> GIVEN INFORMATION
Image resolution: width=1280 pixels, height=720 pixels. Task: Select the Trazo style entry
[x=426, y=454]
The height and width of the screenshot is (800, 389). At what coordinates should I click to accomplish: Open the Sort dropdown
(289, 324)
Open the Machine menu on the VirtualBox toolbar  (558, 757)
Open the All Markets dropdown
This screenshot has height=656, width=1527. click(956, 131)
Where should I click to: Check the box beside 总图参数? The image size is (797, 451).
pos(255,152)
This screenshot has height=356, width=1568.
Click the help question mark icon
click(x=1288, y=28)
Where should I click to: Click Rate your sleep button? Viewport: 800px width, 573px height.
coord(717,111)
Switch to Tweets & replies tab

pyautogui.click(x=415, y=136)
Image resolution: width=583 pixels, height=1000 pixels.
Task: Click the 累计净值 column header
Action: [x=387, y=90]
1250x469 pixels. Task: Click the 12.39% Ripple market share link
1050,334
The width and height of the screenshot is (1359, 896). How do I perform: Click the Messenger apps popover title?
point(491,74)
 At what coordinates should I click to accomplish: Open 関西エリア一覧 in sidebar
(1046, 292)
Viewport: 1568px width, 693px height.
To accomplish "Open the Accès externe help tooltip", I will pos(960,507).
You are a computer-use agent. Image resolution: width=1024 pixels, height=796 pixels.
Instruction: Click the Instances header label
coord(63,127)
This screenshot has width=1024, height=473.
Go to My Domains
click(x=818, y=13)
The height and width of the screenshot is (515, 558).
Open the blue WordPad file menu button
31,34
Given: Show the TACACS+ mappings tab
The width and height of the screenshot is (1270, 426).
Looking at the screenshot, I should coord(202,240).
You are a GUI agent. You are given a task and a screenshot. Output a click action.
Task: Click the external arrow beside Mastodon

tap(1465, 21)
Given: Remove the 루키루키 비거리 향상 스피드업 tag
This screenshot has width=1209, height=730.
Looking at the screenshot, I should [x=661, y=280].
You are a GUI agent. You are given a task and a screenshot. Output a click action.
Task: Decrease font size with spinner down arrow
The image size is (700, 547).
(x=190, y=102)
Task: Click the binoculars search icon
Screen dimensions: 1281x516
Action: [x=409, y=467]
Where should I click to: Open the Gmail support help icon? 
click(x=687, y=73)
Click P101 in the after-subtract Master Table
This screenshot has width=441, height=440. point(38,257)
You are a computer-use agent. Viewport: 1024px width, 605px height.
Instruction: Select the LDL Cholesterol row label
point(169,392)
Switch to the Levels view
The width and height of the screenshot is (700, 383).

> TRY IT
Extract each entry in full, exactly as given.

> EXERCISE SOLUTION
Image resolution: width=1280 pixels, height=720 pixels. Task: Select the Trazo style entry
[x=426, y=454]
The height and width of the screenshot is (800, 389). At what coordinates should I click to accomplish: Open the Sort dropdown
(289, 324)
Open the Machine menu on the VirtualBox toolbar  (558, 757)
Open the All Markets dropdown
This screenshot has height=656, width=1527. click(956, 131)
Where should I click to: Check the box beside 总图参数? The image size is (797, 451).
pos(255,152)
This screenshot has height=356, width=1568.
Click the help question mark icon
click(x=1288, y=28)
Where should I click to: Click Rate your sleep button? Viewport: 800px width, 573px height.
coord(717,111)
Switch to Tweets & replies tab

pyautogui.click(x=415, y=136)
Image resolution: width=583 pixels, height=1000 pixels.
Task: Click the 累计净值 column header
Action: [x=387, y=90]
1250x469 pixels. Task: Click the 12.39% Ripple market share link
1050,334
The width and height of the screenshot is (1359, 896). How do I perform: Click the Messenger apps popover title?
point(491,74)
 At what coordinates should I click to accomplish: Open 関西エリア一覧 in sidebar
(1046, 292)
Viewport: 1568px width, 693px height.
To accomplish "Open the Accès externe help tooltip", I will pos(960,507).
You are a computer-use agent. Image resolution: width=1024 pixels, height=796 pixels.
Instruction: Click the Instances header label
coord(63,127)
This screenshot has width=1024, height=473.
Go to My Domains
click(x=818, y=13)
The height and width of the screenshot is (515, 558).
Open the blue WordPad file menu button
31,34
Given: Show the TACACS+ mappings tab
The width and height of the screenshot is (1270, 426).
Looking at the screenshot, I should coord(202,240).
You are a GUI agent. You are given a task and a screenshot. Output a click action.
Task: Click the external arrow beside Mastodon

tap(1465, 21)
Given: Remove the 루키루키 비거리 향상 스피드업 tag
This screenshot has width=1209, height=730.
Looking at the screenshot, I should [x=661, y=280].
You are a GUI agent. You are given a task and a screenshot. Output a click action.
Task: Decrease font size with spinner down arrow
The image size is (700, 547).
(x=190, y=102)
Task: Click the binoculars search icon
Screen dimensions: 1281x516
Action: [x=409, y=467]
Where should I click to: Open the Gmail support help icon? 
click(x=687, y=73)
Click P101 in the after-subtract Master Table
This screenshot has width=441, height=440. point(38,257)
You are a computer-use agent. Viewport: 1024px width, 605px height.
Instruction: Select the LDL Cholesterol row label
point(169,392)
Switch to the Levels view
The width and height of the screenshot is (700, 383).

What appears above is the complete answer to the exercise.